Find out if you’re eligible for severance or earned sick days
If your company offers severance pay, claim it if you’re eligible (the benefit is usually determined by how long you’ve worked there). You also may be able to claim cash payments for any paid time off or sick days you’ve accrued. Contact your former employer’s human resources department to see what you’re eligible for. But keep in mind, those payments count as income, so you may not be eligible for unemployment right away if you take those options.
Reassess your monthly budget
When you know how much you’ll receive from unemployment, assess your budget based on that number, plus any emergency savings you have. Look for opportunities to trim your budget, such as canceling subscription boxes or eliminating a streaming service or two. Those expenses add up and cutting them may enable you to keep making the minimum payments on your debts.
Prioritize expenses such as groceries, insurance premiums, mortgage or rent and your car payment, and then look at how much is left over to put toward your debts. If you can keep paying, it’s best to continue chipping away at your balances. But if you’re concerned about running out of money for essentials, speak with your lender about payment options.
Bear in mind that you want to prioritize secured debts, such as your mortgage or auto loan, before credit card or unsecured personal loan payments. Falling behind on any payments can negatively affect your credit score, but if you default on secured loans, you could lose your home or car.
Ask your employer whether you will be hired back
Because no one knows exactly when stay-at-home orders will be lifted or when the pandemic will be declared over, many businesses are probably unsure when they’ll reopen or whom they’ll be able to hire back. Still, it’s worth talking with your boss about the likelihood that you’ll still have a job when the business is up and running at full capacity again. It may be a tough conversation, but it will help you get a sense of whether your job will be waiting for you and how quickly you’ll be able to get back on your feet financially.
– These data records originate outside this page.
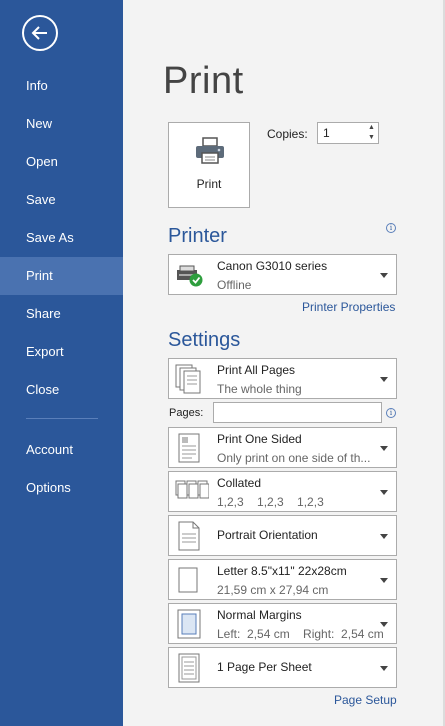 Image resolution: width=445 pixels, height=726 pixels. Describe the element at coordinates (260, 439) in the screenshot. I see `sides-label: Print One Sided` at that location.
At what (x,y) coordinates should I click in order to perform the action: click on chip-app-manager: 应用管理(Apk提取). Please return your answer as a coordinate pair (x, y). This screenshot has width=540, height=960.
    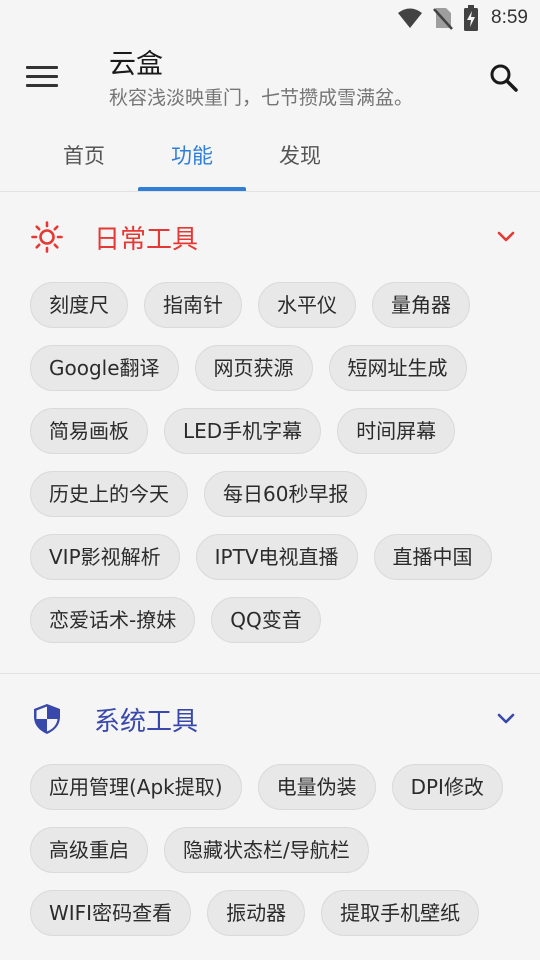
    Looking at the image, I should click on (136, 787).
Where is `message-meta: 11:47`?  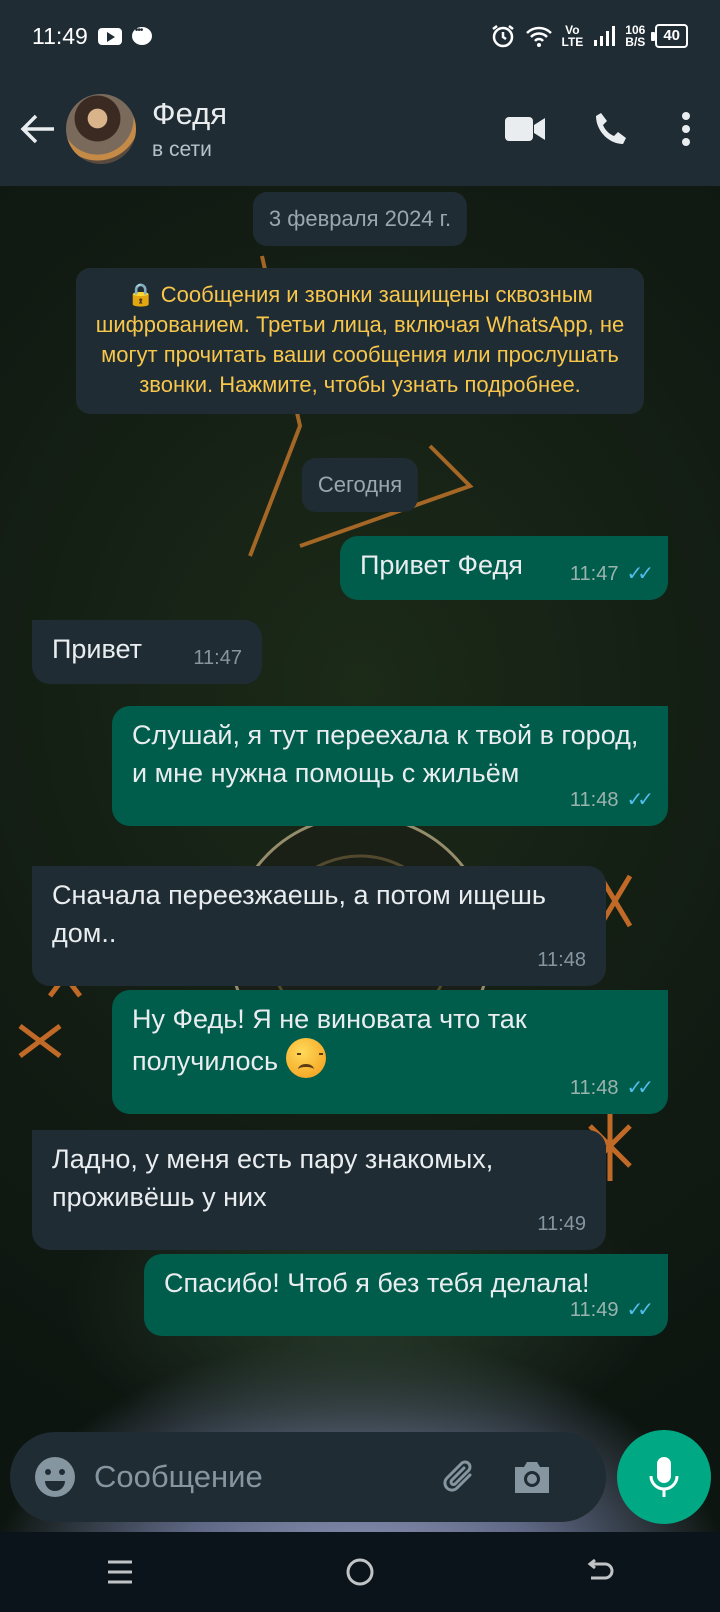 message-meta: 11:47 is located at coordinates (218, 658).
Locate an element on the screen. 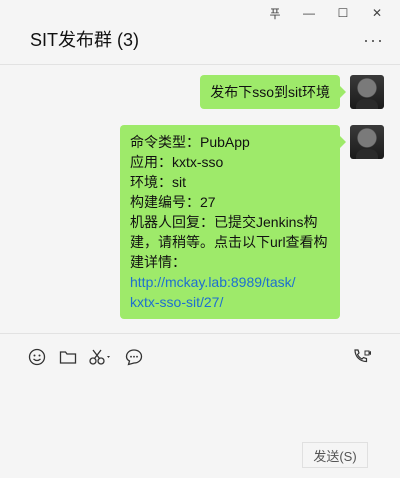 This screenshot has height=478, width=400. message-text: 环境：sit is located at coordinates (158, 182).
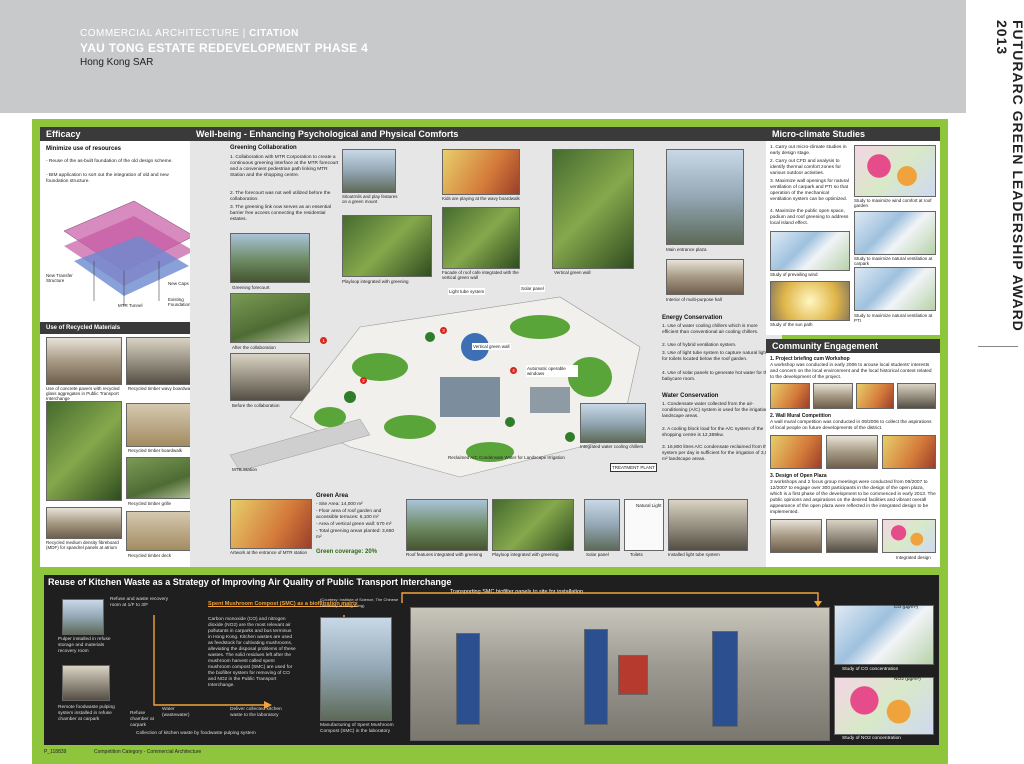 This screenshot has height=764, width=1024. Describe the element at coordinates (810, 251) in the screenshot. I see `prevailing-wind-map` at that location.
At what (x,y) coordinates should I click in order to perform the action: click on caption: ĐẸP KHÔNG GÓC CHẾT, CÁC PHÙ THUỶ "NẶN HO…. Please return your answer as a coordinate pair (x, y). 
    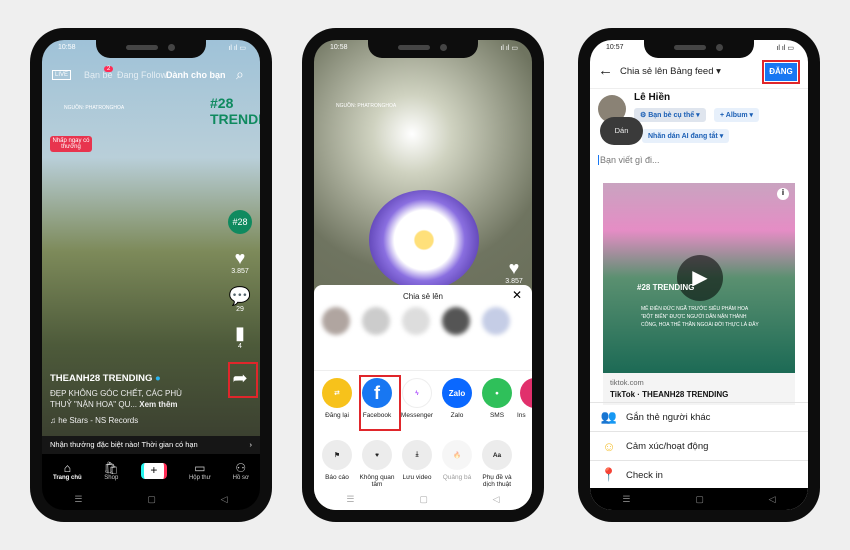
    Looking at the image, I should click on (116, 399).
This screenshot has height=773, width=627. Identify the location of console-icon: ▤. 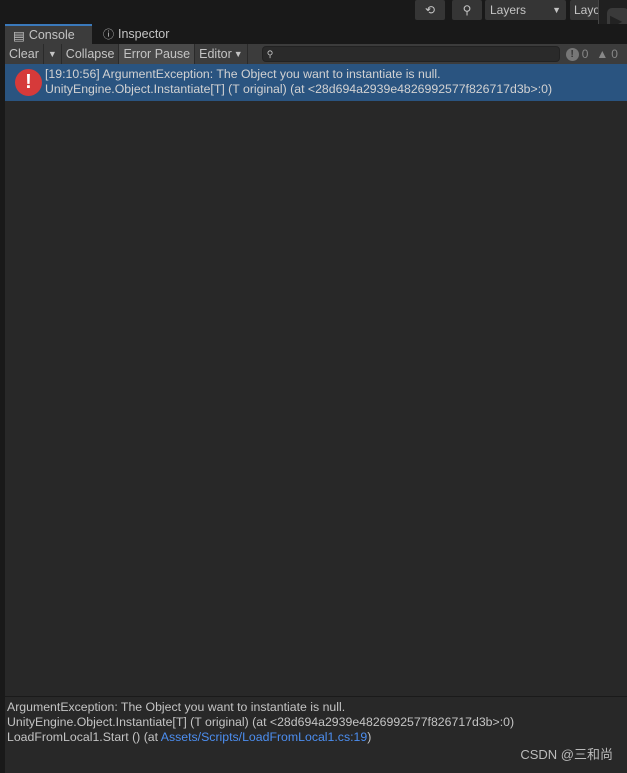
(19, 36).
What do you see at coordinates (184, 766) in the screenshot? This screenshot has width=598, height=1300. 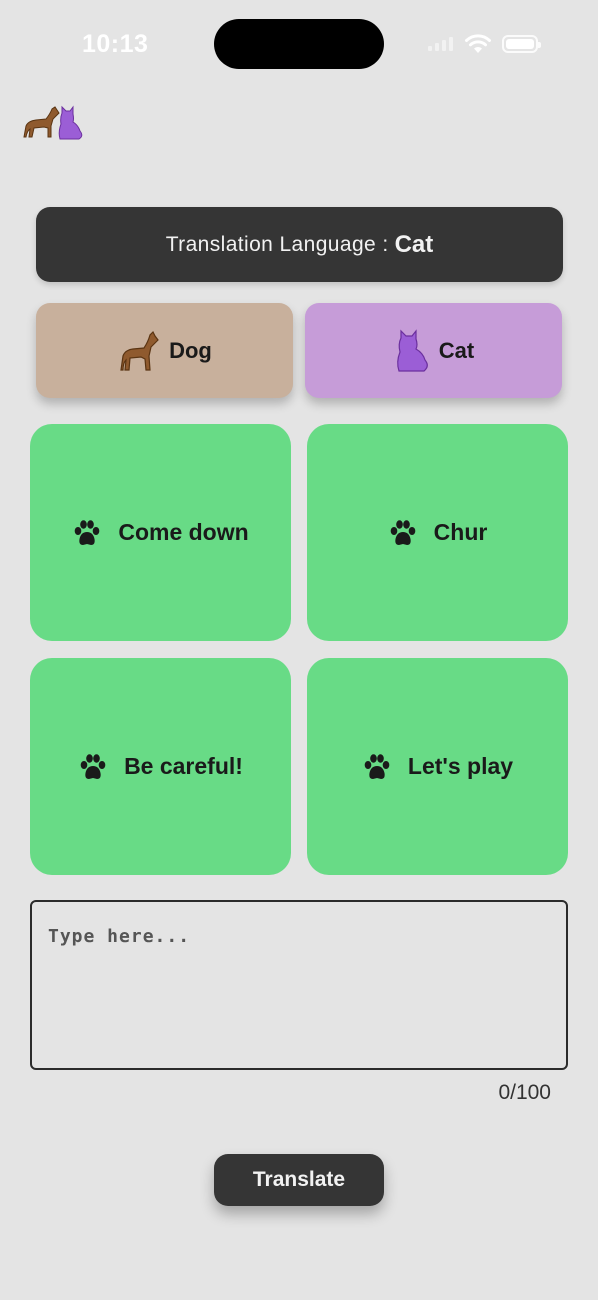 I see `phrase-label: Be careful!` at bounding box center [184, 766].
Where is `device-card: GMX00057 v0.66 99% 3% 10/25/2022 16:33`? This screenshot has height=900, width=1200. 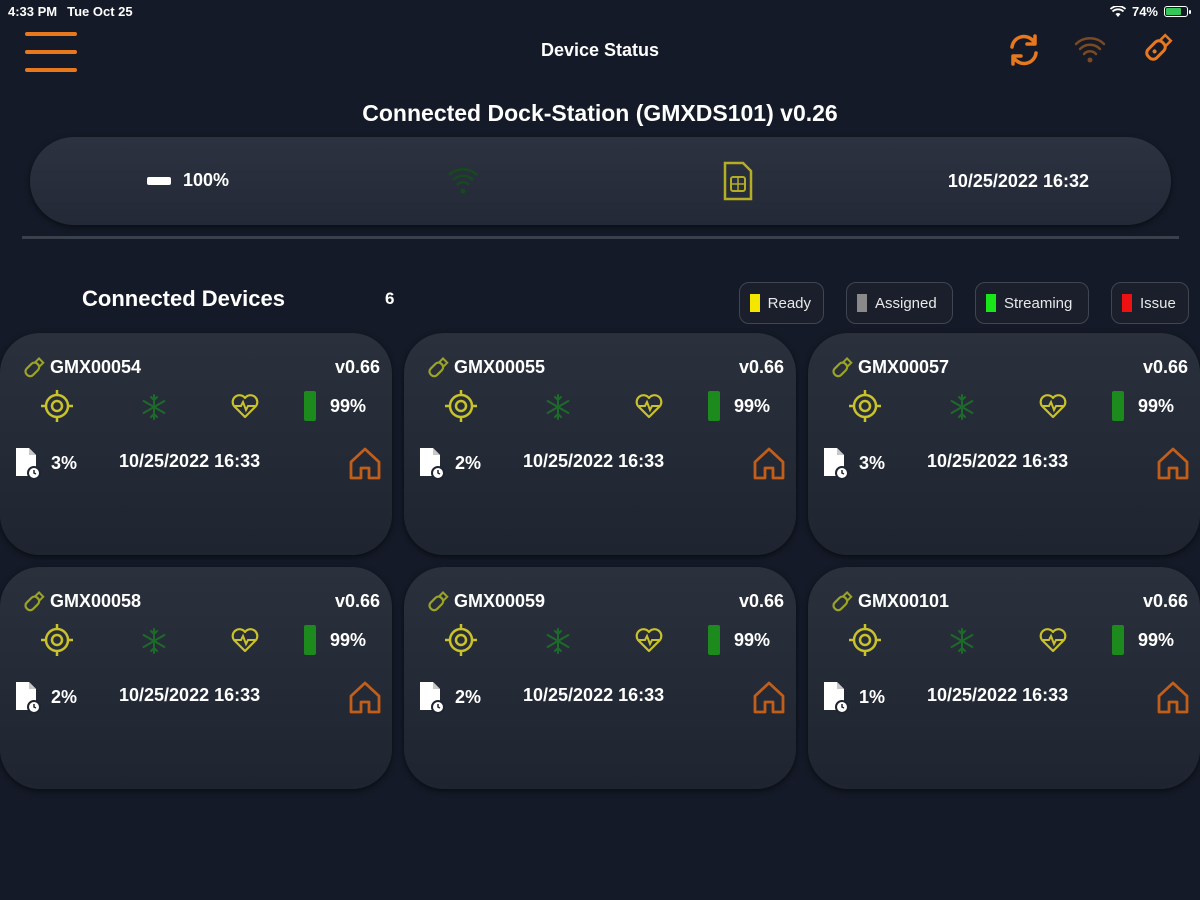 device-card: GMX00057 v0.66 99% 3% 10/25/2022 16:33 is located at coordinates (1004, 444).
Update your resume and LinkedIn profile
Even if you’re likely to be rehired after the crisis, it’s a good idea to spruce up your resume and make sure your LinkedIn profile is current. Financial crisis or not, some companies will still be hiring, and you want to keep your presence sharp in case you see a great opening. In the unfortunate event that you aren’t rehired at your current company, you’ll still be ready to submit applications to potential new employers when hiring picks up again.
Consider applying for a temporary job
Companies such as Amazon, Kroger, Instacart, and Walmart are aggressively hiring new employees as they face sustained demand for groceries and other essential products. If you’re struggling financially, you might consider taking on a temporary job with one of these companies to make ends meet.
However, as The Muse points out, workers at these companies have raised the alarm in recent weeks about a lack of sick or hazard pay as well as concerns about having to work without sufficient masks, hand sanitizer or gloves. Taking a job in which you’re shopping and delivering groceries or working in-store or in a warehouse could increase your chances of contracting COVID-19, so it’s important to weigh your risks and discuss them with your family.
Reach out to your community for help
Life during this pandemic can be frightening and uncertain, and being laid off can exacerbate your stresses. However, stress and anxiety weaken your immune system and make it more difficult to think through tough financial decisions.
Although talking about money can be challenging, don’t feel you have to go through this alone. Share your struggles with friends and family, and reach out to organizations that are providing food and other resources to people who are suffering from layoffs.
Simply talking with other people — many of whom are in the same position— can make you feel less alone and enable you to learn about new resources or jobs that are available. Most important, you’ll maintain a sense of connection and community, which are critical to maintaining your mental and physical health during this crisis and beyond.